The previous description of the disclosed embodiments is provided to enable any person skilled in the art to make or use the present utility model. Various modifications to these embodiments will be readily apparent to those skilled in the art, and the generic principles defined herein may be applied to other embodiments without departing from the spirit or scope of the utility model.

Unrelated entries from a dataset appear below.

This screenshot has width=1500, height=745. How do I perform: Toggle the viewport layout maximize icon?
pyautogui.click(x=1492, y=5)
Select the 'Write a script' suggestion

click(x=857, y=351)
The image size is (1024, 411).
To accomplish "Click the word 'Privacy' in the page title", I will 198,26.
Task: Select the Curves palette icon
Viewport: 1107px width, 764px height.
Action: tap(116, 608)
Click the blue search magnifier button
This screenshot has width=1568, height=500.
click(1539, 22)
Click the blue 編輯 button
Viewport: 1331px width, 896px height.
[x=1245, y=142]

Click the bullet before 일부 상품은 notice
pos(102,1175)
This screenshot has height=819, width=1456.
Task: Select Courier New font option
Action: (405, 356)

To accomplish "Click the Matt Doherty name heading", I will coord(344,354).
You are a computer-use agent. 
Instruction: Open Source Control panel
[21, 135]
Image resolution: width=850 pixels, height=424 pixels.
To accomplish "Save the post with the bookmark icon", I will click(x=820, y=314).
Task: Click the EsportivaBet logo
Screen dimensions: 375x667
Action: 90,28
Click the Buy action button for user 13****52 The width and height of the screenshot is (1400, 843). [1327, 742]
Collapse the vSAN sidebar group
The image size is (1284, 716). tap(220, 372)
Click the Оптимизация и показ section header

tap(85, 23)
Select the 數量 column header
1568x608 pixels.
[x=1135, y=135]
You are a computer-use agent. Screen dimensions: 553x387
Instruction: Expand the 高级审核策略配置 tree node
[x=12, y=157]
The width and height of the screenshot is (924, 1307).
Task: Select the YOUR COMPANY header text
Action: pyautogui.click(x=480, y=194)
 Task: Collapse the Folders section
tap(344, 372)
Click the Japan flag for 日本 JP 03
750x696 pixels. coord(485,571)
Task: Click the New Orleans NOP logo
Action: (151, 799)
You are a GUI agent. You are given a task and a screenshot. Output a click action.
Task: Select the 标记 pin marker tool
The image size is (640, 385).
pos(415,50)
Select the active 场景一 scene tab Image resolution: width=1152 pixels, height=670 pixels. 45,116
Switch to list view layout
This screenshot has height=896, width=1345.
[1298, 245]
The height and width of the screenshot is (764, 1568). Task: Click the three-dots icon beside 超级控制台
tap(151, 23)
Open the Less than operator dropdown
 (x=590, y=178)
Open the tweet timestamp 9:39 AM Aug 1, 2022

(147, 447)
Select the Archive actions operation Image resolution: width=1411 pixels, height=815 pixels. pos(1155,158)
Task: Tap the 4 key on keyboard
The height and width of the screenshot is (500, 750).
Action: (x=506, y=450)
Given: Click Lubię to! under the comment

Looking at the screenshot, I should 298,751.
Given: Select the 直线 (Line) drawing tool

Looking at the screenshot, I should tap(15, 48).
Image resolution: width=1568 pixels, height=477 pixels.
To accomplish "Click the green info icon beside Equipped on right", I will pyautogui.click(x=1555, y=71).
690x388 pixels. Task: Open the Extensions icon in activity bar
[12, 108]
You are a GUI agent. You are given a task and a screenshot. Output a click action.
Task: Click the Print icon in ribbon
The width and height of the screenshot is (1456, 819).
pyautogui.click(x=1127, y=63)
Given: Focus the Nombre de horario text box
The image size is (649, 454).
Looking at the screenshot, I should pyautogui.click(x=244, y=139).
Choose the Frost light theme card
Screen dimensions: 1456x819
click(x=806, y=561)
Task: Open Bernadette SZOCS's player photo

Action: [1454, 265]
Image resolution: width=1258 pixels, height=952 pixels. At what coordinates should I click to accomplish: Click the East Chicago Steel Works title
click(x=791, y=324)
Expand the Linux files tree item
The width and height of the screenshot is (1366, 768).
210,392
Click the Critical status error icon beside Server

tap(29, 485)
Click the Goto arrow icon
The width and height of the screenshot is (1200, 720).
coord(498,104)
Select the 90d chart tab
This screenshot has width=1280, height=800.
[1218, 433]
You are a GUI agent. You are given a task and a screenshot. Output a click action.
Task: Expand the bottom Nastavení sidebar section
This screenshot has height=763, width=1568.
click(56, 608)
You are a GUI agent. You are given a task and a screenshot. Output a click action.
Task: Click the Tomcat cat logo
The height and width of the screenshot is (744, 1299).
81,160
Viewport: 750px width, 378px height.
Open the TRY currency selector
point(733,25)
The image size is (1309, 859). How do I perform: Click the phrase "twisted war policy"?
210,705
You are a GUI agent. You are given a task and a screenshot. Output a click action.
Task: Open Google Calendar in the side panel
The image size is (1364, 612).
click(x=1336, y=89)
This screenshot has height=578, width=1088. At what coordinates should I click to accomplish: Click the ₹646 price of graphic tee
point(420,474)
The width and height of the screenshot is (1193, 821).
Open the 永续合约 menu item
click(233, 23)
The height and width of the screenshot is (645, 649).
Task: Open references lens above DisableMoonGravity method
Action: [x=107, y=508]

Thus, the present utility model is not intended to be limited to the embodiments shown herein but is to be accorded the widest scope consistent with the principles and novel features disclosed herein.

Claims (10)

1. A probe for esophageal temperature monitoring, comprising:

a catheter (1), the front end of the catheter (1) being capable of being placed in the esophagus of a patient;

a temperature sensor (2) fixedly arranged in the front end of the catheter (1) and used for measuring the temperature of the esophagus of a patient;

a position sensor (3) fixedly arranged in the front end of the catheter (1).

2. The probe for esophageal temperature monitoring of claim 1, wherein the probe comprises a probe body,

the temperature sensors (2) are at least three, and the temperature sensors (2) are uniformly arranged at intervals around the circumference of the central line of the catheter (1).

3. The probe for esophageal temperature monitoring of claim 2, wherein the probe comprises a probe body,

the position sensor (3) is provided with one, and the position sensor (3) is coaxially arranged with the central line of the catheter (1).

4. The probe for esophageal temperature monitoring of claim 2, wherein the probe comprises a probe body,

the position sensors (3) are at least two, and the position sensors (3) are uniformly arranged at intervals around the circumference of the central line of the catheter (1).

5. The probe for esophageal temperature monitoring of claim 1, wherein the probe comprises a probe body,

at least two temperature sensors (2) are arranged, and the temperature sensors (2) are uniformly arranged at intervals along the length direction of the central line of the catheter (1).

6. The probe for esophageal temperature monitoring of claim 1, wherein the probe comprises a probe body,

the position sensor (3) is particularly spiral, and the position sensor (3) is sleeved on the outer side of the temperature sensor (2).

7. The probe for esophageal temperature monitoring as claimed in any of claims 1-6, wherein,

the position sensor (3) is in particular a magnetic positioning sensor.

8. The probe for esophageal temperature monitoring as claimed in any of claims 1-6, wherein,

the conduit (1) is made of an acid corrosion resistant high molecular polymer material.

9. The probe for esophageal temperature monitoring as claimed in any of claims 1-6, wherein,

further comprises:

and the plug (4) is arranged at the rear end of the catheter (1) and is used for being matched with a three-dimensional navigation system.

10. An oesophageal temperature monitoring system comprising a three dimensional navigation system, a radio frequency catheter and a probe for oesophageal temperature monitoring as claimed in any one of claims 1 to 9;

wherein the probe is electrically connected with the radio frequency catheter.